**PROBLEM SET:**
**1.** Copy everything from "In interpreting model" down to "cutting out SES." in the regression post, word for word.
**2.** According to the regression post, roughly how much R-square might be lost if SES is left out?

**PASSAGE:**
□ □ □ □ □

This may be more than you wanted to know, but ...
Let me summarize:
Model: 1 2 3
R-square: .06 .15 .42
Change in R-sq: -- .09 .27 (from previous model)
Predictors
Family SES ** ns ns
Child fng 1 * ns
Child fng 2 * ns
Family support **
School support **
>From models 1 & 2 we know that SES does not contribute much when the two
measures of child functioning are present. While we don't know exactly
how much is lost (as measured by, say, change in R-sqare) if SES is
omitted, I'd guess the loss might be in the neighborhood of 0.01 or
less. (You could assess this exactly by running a model that contains
only the two child-functioning predictors.)
For that reason, we would anticipate the "ns" result for SES in model 3.
The "ns" results for the two measures of child functioning are much more
ambiguous. Possibilities: (a) both measures of child functioning are
superfluous in the presence of the support measures; (b) both measures
of child functioning contribute significantly in the absence of SES, but
not when SES is present, because their contributions in the presence of
the support measures duplicate the contribution of SES in some degree
(which we know to be true from model 2, but we don't know the
quantitative effect in model 3); (c) one measure of child functioning,
but not the other, contributes significantly beyond the contributions of
the support measures, but its influence is masked by the presence of SES
and the other child-functioning measure and the intercorrelations among
the three.
In interpreting model 2, I would first examine an analysis in which only
the two child-functioning predictors were present, to verify that one
doesn't lose much by cutting out SES.

□ □ □ □ □

**RECORD EXTRACTS:**
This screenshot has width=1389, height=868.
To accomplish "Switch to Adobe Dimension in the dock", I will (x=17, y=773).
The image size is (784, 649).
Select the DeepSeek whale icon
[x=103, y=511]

□ □ □ □ □

**RESULTS IN ORDER:**
**1.**
In interpreting model 2, I would first examine an analysis in which only
the two child-functioning predictors were present, to verify that one
doesn't lose much by cutting out SES.

**2.** Around 0.01 or less.